Here is the code modified to test this assertion:

#include <stdio.h>
#include <stdlib.h>

int noreset;                            // 1=do _not_ reset count (testing)

// amnn -- find all minimum negative numbers
void
amnn(int *arr,int n)
{

    // number of indexes that contain the minimum value
    int mincount = 0;

    // list of indexes that contain the minimum value
#if ALLOC
    int *idxlist = malloc(sizeof(*idxlist) * n);
#else
    int idxlist[n];
#endif

    // current minimum value
    // start with a positive value to handle initial case
    int minval = 1;

    // loop through all array elements
    for (int curidx = 0;  curidx < n;  ++curidx) {
        int curval = arr[curidx];

        // we only want negative values
        if (curval >= 0)
            continue;

        // ignore values that are greater than the current minimum
        if (curval > minval)
            continue;

        // we have a new minimum value
        if (curval < minval) {
            // reset count of matching indexes
            if (! noreset)
                mincount = 0;

            // set new minimum value
            minval = curval;
        }

        // current value is part of the set of minimum values
        if (curval == minval)
            idxlist[mincount++] = curidx;
    }

    // print results
    do {
        if (minval >= 0) {
            printf("no negative values found\n");
            break;
        }

        printf("minimum value is: %d\n",minval);

        printf("it is contained in indexes:\n");
        for (int listidx = 0;  listidx < mincount;  ++listidx) {
            int arridx = idxlist[listidx];
            int curval = arr[arridx];
            printf("  arr[%d]=%d%s\n",
                arridx,curval,(curval != minval) ? " FAIL" : "");
        }
    } while (0);

#if ALLOC
    free(idxlist);
#endif
}

#define DOTEST(_data...) \
    do { \
        int arr[] = { _data }; \
        dotest(sizeof(arr) / sizeof(arr[0]),arr); \
    } while (0)

void
dotest(int n,int arr[n])
{

    printf("\n");
    for (int col = 1;  col <= 80;  ++col)
        printf("-");
    printf("\n");
    printf("dotest: n=%d\n",n);

    for (int arridx = 0;  arridx < n;  ++arridx)
        printf("dotest: arr[%d]=%d\n",arridx,arr[arridx]);

    printf("\nNORMAL:\n");
    noreset = 0;
    amnn(arr,n);

    printf("\nNORESET:\n");
    noreset = 1;
    amnn(arr,n);
}

int
main(void)
{

    DOTEST(-9, 5, -2, -99, -99);

    DOTEST(-7, -6);

    DOTEST(-6, -7);

    return 0;
}

Here is the program output:

--------------------------------------------------------------------------------
dotest: n=5
dotest: arr[0]=-9
dotest: arr[1]=5
dotest: arr[2]=-2
dotest: arr[3]=-99
dotest: arr[4]=-99

NORMAL:
minimum value is: -99
it is contained in indexes:
  arr[3]=-99
  arr[4]=-99

NORESET:
minimum value is: -99
it is contained in indexes:
  arr[0]=-9 FAIL
  arr[3]=-99
  arr[4]=-99

--------------------------------------------------------------------------------
dotest: n=2
dotest: arr[0]=-7
dotest: arr[1]=-6

NORMAL:
minimum value is: -7
it is contained in indexes:
  arr[0]=-7

NORESET:
minimum value is: -7
it is contained in indexes:
  arr[0]=-7

--------------------------------------------------------------------------------
dotest: n=2
dotest: arr[0]=-6
dotest: arr[1]=-7

NORMAL:
minimum value is: -7
it is contained in indexes:
  arr[1]=-7

NORESET:
minimum value is: -7
it is contained in indexes:
  arr[0]=-6 FAIL
  arr[1]=-7

As above, it can help to write code that checks the results for validity.

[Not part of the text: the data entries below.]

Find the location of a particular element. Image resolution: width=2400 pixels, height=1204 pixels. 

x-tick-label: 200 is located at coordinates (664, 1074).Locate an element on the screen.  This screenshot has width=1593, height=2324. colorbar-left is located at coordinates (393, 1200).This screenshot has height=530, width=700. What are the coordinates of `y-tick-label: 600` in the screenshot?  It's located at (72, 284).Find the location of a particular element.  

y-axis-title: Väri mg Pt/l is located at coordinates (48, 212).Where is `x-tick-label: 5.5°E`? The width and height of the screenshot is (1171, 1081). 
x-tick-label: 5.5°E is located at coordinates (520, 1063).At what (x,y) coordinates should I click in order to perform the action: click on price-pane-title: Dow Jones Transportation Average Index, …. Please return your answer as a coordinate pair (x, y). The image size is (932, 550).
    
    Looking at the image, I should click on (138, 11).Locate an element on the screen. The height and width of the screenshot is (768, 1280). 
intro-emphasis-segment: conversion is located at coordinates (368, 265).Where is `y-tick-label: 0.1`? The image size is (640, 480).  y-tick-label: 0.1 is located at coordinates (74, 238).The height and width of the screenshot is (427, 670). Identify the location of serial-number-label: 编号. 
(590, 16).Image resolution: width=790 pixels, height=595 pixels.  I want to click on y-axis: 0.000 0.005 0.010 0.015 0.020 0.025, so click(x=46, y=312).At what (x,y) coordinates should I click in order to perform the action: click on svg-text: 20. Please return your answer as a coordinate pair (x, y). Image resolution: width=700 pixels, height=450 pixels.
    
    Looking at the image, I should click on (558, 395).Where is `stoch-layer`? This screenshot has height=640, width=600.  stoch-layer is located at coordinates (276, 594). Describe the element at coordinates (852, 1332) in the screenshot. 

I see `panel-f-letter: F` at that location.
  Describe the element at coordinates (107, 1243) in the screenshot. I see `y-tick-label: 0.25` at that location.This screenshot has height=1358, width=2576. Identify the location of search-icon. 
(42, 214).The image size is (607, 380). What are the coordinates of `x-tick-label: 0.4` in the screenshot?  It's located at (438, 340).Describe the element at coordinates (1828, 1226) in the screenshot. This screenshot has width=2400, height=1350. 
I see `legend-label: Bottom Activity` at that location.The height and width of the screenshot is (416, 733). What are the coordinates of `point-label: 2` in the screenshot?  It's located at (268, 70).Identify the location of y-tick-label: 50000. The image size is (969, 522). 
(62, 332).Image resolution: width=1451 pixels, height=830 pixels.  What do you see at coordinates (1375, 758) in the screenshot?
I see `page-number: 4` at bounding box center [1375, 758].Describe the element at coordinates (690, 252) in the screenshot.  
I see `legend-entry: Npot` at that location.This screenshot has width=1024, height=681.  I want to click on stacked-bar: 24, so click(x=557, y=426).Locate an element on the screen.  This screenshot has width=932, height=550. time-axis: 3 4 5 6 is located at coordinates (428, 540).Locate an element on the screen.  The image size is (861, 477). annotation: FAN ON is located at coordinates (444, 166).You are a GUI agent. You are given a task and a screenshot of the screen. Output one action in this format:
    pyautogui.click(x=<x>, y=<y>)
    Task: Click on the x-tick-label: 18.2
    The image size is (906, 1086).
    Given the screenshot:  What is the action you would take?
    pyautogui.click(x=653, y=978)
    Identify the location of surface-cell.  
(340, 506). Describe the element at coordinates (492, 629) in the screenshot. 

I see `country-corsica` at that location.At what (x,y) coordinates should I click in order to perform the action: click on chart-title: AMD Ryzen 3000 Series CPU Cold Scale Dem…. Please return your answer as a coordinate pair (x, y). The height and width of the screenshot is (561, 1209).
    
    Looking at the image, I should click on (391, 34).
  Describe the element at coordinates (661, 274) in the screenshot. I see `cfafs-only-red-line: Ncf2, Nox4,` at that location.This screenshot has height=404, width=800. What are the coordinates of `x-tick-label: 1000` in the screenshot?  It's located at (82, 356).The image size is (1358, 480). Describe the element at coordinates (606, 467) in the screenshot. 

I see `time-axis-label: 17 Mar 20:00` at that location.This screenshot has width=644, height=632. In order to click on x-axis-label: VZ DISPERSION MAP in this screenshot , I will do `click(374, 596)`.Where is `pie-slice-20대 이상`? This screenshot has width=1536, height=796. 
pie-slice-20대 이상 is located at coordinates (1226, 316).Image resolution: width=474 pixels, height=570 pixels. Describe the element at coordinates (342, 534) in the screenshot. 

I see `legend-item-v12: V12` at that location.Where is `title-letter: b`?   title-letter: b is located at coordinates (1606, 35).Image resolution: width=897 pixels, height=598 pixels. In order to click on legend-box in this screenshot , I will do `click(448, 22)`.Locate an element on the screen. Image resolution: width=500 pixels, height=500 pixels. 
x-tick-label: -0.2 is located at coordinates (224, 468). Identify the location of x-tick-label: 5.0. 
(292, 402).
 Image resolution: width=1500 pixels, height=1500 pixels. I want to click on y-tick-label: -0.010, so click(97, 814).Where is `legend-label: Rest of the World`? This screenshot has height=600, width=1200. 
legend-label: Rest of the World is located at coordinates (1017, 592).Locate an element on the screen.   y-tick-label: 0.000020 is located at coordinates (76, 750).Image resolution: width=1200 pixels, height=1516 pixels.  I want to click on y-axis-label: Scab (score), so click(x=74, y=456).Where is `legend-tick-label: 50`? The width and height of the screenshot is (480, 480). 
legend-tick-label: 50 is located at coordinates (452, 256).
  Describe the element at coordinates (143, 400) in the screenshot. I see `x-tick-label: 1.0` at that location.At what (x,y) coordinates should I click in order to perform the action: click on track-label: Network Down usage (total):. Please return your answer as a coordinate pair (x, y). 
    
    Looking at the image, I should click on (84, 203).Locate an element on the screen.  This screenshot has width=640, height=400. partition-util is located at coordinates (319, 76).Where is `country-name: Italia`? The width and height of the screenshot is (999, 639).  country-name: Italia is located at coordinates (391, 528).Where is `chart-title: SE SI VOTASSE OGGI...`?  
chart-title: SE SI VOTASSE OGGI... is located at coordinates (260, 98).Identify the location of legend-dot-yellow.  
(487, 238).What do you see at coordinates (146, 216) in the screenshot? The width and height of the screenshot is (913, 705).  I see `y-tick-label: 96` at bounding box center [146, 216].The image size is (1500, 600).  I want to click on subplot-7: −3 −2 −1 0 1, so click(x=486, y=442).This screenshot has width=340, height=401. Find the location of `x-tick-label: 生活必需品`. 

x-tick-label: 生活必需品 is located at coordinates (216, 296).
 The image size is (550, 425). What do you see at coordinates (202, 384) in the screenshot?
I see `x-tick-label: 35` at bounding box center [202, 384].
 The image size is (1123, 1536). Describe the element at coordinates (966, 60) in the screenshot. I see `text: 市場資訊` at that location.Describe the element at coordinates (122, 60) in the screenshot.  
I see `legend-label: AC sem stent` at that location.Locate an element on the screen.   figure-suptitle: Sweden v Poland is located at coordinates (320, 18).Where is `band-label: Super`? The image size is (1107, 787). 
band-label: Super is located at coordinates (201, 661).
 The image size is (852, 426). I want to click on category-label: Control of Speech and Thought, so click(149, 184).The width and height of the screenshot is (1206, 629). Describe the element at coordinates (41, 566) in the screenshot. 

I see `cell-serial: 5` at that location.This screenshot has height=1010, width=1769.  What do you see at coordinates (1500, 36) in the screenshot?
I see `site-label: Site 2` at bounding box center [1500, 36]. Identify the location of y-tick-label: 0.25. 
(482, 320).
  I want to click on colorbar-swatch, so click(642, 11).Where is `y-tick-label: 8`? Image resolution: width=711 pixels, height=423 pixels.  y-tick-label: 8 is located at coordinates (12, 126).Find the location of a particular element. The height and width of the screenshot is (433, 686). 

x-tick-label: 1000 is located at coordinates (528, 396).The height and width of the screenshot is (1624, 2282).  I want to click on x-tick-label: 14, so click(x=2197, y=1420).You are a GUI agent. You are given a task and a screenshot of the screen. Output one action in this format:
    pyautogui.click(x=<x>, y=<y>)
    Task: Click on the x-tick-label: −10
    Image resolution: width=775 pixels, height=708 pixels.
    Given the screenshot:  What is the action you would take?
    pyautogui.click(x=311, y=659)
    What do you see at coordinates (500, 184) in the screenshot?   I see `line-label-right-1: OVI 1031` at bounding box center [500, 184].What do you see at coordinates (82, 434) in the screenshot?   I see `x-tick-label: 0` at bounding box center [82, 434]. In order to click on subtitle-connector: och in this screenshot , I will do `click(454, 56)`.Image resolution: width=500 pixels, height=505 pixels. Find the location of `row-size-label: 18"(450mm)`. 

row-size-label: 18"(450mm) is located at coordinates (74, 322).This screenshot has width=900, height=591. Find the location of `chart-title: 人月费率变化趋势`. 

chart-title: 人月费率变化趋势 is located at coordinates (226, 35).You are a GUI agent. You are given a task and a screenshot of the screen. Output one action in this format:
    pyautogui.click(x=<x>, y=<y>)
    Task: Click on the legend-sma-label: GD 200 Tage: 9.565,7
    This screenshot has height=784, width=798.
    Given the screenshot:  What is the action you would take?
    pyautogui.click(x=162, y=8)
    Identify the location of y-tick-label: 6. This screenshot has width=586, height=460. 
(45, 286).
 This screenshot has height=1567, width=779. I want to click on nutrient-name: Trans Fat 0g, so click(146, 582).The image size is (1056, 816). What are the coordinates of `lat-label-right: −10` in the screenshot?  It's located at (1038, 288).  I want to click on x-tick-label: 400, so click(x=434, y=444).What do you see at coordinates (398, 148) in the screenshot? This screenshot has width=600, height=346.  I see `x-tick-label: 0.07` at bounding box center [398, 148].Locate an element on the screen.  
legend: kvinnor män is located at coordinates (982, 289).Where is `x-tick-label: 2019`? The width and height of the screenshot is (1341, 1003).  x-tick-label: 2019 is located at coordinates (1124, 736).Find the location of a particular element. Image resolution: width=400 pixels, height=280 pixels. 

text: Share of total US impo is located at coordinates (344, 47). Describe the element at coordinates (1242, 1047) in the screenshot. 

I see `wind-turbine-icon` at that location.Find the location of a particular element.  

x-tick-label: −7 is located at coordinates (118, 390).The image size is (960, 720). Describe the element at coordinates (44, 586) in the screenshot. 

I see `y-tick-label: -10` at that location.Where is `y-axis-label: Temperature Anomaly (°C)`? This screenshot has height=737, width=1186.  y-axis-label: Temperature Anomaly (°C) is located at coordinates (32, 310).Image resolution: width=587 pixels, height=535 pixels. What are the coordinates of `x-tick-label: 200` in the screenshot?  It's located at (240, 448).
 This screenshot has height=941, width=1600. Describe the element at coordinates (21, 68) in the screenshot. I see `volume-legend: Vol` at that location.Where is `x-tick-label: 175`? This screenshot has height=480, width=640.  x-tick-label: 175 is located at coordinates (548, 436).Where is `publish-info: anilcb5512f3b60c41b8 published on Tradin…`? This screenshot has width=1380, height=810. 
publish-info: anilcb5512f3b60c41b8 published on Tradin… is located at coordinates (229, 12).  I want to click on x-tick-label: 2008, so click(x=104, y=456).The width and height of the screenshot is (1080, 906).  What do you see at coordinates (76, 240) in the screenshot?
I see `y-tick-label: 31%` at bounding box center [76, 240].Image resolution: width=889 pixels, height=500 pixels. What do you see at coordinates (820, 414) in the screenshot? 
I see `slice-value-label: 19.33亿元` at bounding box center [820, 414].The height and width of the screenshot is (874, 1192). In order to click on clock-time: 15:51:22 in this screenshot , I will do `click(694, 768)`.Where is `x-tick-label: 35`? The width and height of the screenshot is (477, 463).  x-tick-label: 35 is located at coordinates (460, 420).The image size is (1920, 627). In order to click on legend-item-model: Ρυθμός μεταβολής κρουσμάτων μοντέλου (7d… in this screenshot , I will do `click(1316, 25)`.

To help debug programs, we can also add extra printf statements that can show intermediate values and progress. To keep the code small and easy to read, I prefer to use a macro:

#if DEBUG
#define dbgprt(_fmt...) \
    printf(_fmt)
#else
#define dbgprt(_fmt...) \
    do { } while (0)
#endif

Then, when we want to see the debug output, we compile with -DDEBUG. Otherwise, the program runs normally (at full speed).